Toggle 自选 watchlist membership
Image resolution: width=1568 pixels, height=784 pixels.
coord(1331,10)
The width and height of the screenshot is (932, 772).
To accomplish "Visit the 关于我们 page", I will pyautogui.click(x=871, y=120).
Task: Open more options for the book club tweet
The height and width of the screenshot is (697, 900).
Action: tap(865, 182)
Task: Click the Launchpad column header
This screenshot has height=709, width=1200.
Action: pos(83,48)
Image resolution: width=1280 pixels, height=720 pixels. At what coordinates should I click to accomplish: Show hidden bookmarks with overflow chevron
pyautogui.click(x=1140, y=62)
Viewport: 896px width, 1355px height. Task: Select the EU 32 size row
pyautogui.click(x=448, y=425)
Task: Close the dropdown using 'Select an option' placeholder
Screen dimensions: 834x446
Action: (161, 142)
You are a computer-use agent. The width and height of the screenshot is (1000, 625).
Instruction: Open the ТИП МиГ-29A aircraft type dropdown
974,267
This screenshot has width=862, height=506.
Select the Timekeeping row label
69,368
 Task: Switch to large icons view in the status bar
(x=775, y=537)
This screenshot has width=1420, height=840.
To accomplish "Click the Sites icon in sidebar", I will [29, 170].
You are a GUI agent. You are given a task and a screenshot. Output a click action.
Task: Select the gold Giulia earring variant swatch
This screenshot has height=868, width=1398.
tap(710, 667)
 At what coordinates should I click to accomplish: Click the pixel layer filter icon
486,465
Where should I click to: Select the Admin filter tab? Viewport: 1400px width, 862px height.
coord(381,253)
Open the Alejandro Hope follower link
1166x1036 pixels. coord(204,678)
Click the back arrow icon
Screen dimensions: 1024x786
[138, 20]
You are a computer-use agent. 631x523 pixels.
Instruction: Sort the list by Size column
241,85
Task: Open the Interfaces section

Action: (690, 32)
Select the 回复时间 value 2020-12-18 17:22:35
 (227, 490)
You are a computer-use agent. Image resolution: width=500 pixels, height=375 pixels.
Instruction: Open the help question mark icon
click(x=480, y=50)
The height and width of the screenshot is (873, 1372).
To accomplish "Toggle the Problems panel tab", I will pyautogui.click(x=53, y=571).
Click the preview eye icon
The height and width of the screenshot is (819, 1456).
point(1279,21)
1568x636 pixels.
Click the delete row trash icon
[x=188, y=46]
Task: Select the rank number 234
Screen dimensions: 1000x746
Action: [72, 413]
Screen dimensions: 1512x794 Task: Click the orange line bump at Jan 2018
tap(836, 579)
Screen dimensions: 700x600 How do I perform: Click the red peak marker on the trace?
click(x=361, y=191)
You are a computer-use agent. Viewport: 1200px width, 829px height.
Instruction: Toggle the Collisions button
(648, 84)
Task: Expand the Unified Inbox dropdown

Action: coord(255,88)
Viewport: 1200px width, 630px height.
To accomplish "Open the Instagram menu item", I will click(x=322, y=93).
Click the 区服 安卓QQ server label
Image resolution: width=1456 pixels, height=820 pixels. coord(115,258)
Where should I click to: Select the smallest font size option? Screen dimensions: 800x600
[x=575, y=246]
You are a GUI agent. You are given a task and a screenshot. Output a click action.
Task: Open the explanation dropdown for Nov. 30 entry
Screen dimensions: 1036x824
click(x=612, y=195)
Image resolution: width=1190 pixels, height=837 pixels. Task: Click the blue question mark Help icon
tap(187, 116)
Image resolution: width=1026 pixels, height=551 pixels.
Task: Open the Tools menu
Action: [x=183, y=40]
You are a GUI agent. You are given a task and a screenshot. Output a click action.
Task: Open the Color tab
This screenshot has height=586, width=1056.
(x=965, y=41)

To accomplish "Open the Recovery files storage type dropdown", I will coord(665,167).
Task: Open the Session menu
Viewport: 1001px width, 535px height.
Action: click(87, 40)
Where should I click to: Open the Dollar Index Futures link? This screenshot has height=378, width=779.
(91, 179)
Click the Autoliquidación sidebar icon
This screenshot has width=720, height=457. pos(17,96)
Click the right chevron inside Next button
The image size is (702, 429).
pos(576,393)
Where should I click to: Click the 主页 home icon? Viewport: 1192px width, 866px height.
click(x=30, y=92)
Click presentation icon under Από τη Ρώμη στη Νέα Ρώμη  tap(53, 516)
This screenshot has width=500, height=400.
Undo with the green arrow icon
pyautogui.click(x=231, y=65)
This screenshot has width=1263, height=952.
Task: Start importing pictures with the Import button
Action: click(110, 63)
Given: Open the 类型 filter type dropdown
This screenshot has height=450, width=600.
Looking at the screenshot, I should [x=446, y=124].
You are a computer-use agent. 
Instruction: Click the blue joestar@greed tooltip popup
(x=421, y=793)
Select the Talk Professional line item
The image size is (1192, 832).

#### [DESCRIPTION OF THE TASK]
All of the entries above must be output word for word.

#### [ANSWER SECTION]
Toggle 自选 watchlist membership
Image resolution: width=1568 pixels, height=784 pixels.
coord(1331,10)
The width and height of the screenshot is (932, 772).
To accomplish "Visit the 关于我们 page", I will pyautogui.click(x=871, y=120).
Task: Open more options for the book club tweet
The height and width of the screenshot is (697, 900).
Action: tap(865, 182)
Task: Click the Launchpad column header
This screenshot has height=709, width=1200.
Action: pos(83,48)
Image resolution: width=1280 pixels, height=720 pixels. At what coordinates should I click to accomplish: Show hidden bookmarks with overflow chevron
pyautogui.click(x=1140, y=62)
Viewport: 896px width, 1355px height. Task: Select the EU 32 size row
pyautogui.click(x=448, y=425)
Task: Close the dropdown using 'Select an option' placeholder
Screen dimensions: 834x446
Action: (161, 142)
You are a computer-use agent. The width and height of the screenshot is (1000, 625).
Instruction: Open the ТИП МиГ-29A aircraft type dropdown
974,267
This screenshot has width=862, height=506.
Select the Timekeeping row label
69,368
 Task: Switch to large icons view in the status bar
(x=775, y=537)
This screenshot has width=1420, height=840.
To accomplish "Click the Sites icon in sidebar", I will [29, 170].
You are a GUI agent. You are given a task and a screenshot. Output a click action.
Task: Select the gold Giulia earring variant swatch
This screenshot has height=868, width=1398.
tap(710, 667)
 At what coordinates should I click to accomplish: Click the pixel layer filter icon
486,465
Where should I click to: Select the Admin filter tab? Viewport: 1400px width, 862px height.
coord(381,253)
Open the Alejandro Hope follower link
1166x1036 pixels. coord(204,678)
Click the back arrow icon
Screen dimensions: 1024x786
[138, 20]
You are a computer-use agent. 631x523 pixels.
Instruction: Sort the list by Size column
241,85
Task: Open the Interfaces section

Action: (690, 32)
Select the 回复时间 value 2020-12-18 17:22:35
 (227, 490)
You are a computer-use agent. Image resolution: width=500 pixels, height=375 pixels.
Instruction: Open the help question mark icon
click(x=480, y=50)
The height and width of the screenshot is (873, 1372).
To accomplish "Toggle the Problems panel tab", I will pyautogui.click(x=53, y=571).
Click the preview eye icon
The height and width of the screenshot is (819, 1456).
point(1279,21)
1568x636 pixels.
Click the delete row trash icon
[x=188, y=46]
Task: Select the rank number 234
Screen dimensions: 1000x746
Action: [72, 413]
Screen dimensions: 1512x794 Task: Click the orange line bump at Jan 2018
tap(836, 579)
Screen dimensions: 700x600 How do I perform: Click the red peak marker on the trace?
click(x=361, y=191)
You are a computer-use agent. Viewport: 1200px width, 829px height.
Instruction: Toggle the Collisions button
(648, 84)
Task: Expand the Unified Inbox dropdown

Action: coord(255,88)
Viewport: 1200px width, 630px height.
To accomplish "Open the Instagram menu item", I will click(x=322, y=93).
Click the 区服 安卓QQ server label
Image resolution: width=1456 pixels, height=820 pixels. coord(115,258)
Where should I click to: Select the smallest font size option? Screen dimensions: 800x600
[x=575, y=246]
You are a GUI agent. You are given a task and a screenshot. Output a click action.
Task: Open the explanation dropdown for Nov. 30 entry
Screen dimensions: 1036x824
click(x=612, y=195)
Image resolution: width=1190 pixels, height=837 pixels. Task: Click the blue question mark Help icon
tap(187, 116)
Image resolution: width=1026 pixels, height=551 pixels.
Task: Open the Tools menu
Action: [x=183, y=40]
You are a GUI agent. You are given a task and a screenshot. Output a click action.
Task: Open the Color tab
This screenshot has height=586, width=1056.
(x=965, y=41)

To accomplish "Open the Recovery files storage type dropdown", I will coord(665,167).
Task: Open the Session menu
Viewport: 1001px width, 535px height.
Action: click(87, 40)
Where should I click to: Open the Dollar Index Futures link? This screenshot has height=378, width=779.
(91, 179)
Click the Autoliquidación sidebar icon
This screenshot has width=720, height=457. pos(17,96)
Click the right chevron inside Next button
The image size is (702, 429).
pos(576,393)
Where should I click to: Click the 主页 home icon? Viewport: 1192px width, 866px height.
click(x=30, y=92)
Click presentation icon under Από τη Ρώμη στη Νέα Ρώμη  tap(53, 516)
This screenshot has width=500, height=400.
Undo with the green arrow icon
pyautogui.click(x=231, y=65)
This screenshot has width=1263, height=952.
Task: Start importing pictures with the Import button
Action: click(110, 63)
Given: Open the 类型 filter type dropdown
This screenshot has height=450, width=600.
Looking at the screenshot, I should [x=446, y=124].
You are a computer-use agent. 
Instruction: Click the blue joestar@greed tooltip popup
(x=421, y=793)
Select the Talk Professional line item
The image size is (1192, 832).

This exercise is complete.